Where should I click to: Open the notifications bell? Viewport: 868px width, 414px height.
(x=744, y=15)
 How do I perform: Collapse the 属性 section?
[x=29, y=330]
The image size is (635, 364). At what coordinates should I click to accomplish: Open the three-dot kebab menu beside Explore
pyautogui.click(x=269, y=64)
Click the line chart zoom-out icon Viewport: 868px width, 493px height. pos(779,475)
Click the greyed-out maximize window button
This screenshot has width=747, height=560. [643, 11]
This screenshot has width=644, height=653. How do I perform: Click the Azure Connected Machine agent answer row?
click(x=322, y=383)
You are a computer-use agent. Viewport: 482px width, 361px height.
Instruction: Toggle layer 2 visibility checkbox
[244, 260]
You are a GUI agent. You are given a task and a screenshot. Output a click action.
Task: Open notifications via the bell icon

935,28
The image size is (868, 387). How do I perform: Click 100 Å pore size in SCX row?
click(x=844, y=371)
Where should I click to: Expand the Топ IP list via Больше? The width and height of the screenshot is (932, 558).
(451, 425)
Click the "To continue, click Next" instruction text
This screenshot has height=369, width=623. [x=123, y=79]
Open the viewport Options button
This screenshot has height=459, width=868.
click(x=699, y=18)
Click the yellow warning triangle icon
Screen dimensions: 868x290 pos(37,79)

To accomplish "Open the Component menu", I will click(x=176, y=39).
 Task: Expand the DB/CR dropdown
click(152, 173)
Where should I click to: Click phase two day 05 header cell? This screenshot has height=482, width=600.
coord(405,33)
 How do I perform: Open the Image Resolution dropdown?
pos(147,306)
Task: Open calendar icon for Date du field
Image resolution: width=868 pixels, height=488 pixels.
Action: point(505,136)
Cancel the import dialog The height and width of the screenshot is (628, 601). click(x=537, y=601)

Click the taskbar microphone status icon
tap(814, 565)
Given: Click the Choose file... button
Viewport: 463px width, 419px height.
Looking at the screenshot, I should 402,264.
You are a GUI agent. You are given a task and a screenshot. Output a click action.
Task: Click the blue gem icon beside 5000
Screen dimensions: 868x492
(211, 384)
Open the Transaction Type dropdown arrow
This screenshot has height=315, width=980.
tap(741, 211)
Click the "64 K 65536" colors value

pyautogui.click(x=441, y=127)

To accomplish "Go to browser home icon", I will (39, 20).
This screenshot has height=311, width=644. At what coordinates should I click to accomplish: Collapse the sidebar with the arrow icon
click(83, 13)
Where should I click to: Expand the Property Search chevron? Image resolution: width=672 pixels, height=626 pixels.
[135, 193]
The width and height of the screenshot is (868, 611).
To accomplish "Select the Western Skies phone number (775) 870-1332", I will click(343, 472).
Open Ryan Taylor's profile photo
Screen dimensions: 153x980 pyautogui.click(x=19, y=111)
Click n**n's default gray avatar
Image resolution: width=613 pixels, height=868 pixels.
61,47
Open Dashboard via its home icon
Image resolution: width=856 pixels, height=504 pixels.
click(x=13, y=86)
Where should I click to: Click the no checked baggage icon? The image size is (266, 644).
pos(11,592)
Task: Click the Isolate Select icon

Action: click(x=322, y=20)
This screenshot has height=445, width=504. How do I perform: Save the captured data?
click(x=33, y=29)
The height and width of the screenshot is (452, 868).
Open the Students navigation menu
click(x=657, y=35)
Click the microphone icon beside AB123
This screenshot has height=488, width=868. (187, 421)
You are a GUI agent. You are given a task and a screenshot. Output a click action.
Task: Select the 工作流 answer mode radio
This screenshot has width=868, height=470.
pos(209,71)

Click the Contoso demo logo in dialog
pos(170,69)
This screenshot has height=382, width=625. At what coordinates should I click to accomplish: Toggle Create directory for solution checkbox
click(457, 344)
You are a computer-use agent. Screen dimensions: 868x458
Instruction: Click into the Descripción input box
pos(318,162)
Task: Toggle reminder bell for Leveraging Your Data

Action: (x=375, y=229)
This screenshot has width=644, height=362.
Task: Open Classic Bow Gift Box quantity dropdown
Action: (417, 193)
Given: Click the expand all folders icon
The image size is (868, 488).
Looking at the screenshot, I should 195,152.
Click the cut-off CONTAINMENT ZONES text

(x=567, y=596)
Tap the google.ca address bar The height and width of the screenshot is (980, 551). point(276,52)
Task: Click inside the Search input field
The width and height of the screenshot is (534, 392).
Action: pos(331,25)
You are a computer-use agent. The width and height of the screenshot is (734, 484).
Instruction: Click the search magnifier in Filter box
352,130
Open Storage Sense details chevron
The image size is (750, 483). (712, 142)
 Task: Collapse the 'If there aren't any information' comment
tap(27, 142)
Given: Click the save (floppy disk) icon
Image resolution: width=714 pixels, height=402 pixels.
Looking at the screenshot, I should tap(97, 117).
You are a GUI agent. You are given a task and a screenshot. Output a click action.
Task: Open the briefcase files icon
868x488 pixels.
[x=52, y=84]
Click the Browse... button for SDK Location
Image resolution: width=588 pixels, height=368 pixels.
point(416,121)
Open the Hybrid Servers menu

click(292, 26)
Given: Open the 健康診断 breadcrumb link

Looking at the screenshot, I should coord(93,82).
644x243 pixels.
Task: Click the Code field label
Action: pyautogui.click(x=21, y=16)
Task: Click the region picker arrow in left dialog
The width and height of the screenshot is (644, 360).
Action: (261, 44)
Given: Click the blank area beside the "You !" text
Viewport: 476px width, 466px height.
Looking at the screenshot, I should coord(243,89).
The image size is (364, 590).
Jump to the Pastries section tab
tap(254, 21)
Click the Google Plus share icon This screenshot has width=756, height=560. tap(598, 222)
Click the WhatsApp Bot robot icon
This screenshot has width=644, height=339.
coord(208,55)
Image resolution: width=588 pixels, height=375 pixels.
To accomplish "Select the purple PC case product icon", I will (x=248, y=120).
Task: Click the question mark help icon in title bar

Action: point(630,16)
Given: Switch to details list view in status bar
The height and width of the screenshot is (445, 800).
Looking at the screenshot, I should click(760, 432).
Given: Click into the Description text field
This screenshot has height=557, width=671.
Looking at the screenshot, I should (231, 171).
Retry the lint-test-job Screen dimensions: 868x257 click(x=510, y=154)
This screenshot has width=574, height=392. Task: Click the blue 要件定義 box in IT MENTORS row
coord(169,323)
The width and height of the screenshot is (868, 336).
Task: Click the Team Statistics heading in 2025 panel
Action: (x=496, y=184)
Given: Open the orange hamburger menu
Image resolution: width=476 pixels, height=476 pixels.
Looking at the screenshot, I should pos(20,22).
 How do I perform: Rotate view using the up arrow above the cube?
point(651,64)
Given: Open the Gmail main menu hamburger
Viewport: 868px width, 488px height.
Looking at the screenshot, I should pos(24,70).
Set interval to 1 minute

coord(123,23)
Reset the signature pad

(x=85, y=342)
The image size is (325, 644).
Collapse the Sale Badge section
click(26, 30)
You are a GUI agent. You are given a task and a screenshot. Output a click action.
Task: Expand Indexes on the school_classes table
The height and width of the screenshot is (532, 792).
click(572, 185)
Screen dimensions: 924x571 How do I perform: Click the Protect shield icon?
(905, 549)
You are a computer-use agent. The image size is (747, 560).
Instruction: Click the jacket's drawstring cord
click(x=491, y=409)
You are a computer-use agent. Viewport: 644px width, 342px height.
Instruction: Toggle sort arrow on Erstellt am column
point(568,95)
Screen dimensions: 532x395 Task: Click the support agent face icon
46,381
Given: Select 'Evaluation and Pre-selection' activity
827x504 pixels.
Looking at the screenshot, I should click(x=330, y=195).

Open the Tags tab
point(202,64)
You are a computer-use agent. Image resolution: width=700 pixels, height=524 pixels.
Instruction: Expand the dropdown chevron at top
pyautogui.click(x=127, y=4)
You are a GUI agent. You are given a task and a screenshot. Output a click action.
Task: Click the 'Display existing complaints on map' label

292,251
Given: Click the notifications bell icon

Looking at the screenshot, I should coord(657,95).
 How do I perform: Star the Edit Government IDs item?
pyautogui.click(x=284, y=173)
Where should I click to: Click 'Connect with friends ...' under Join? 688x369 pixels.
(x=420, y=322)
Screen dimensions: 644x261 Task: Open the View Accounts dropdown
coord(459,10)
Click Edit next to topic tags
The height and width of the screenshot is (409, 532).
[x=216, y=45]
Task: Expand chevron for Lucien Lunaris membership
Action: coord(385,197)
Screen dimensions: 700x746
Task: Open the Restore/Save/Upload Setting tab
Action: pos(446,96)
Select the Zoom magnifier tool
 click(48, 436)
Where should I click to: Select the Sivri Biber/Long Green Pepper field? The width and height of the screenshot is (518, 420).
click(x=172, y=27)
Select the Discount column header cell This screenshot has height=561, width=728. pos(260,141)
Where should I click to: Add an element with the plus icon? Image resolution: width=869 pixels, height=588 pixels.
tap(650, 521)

* **Exercise objective**: Among the records above, find the lines where the word "computer" appears and copy them.

* **Answer space**:
You are a computer-use agent. Viewport: 482px width, 361px height.
You are a computer-use agent. Screen dimensions: 868x458
You are a computer-use agent. The width and height of the screenshot is (734, 484).
You are a computer-use agent. The image size is (747, 560).
You are a computer-use agent. Viewport: 644px width, 342px height.
You are a computer-use agent. Image resolution: width=700 pixels, height=524 pixels.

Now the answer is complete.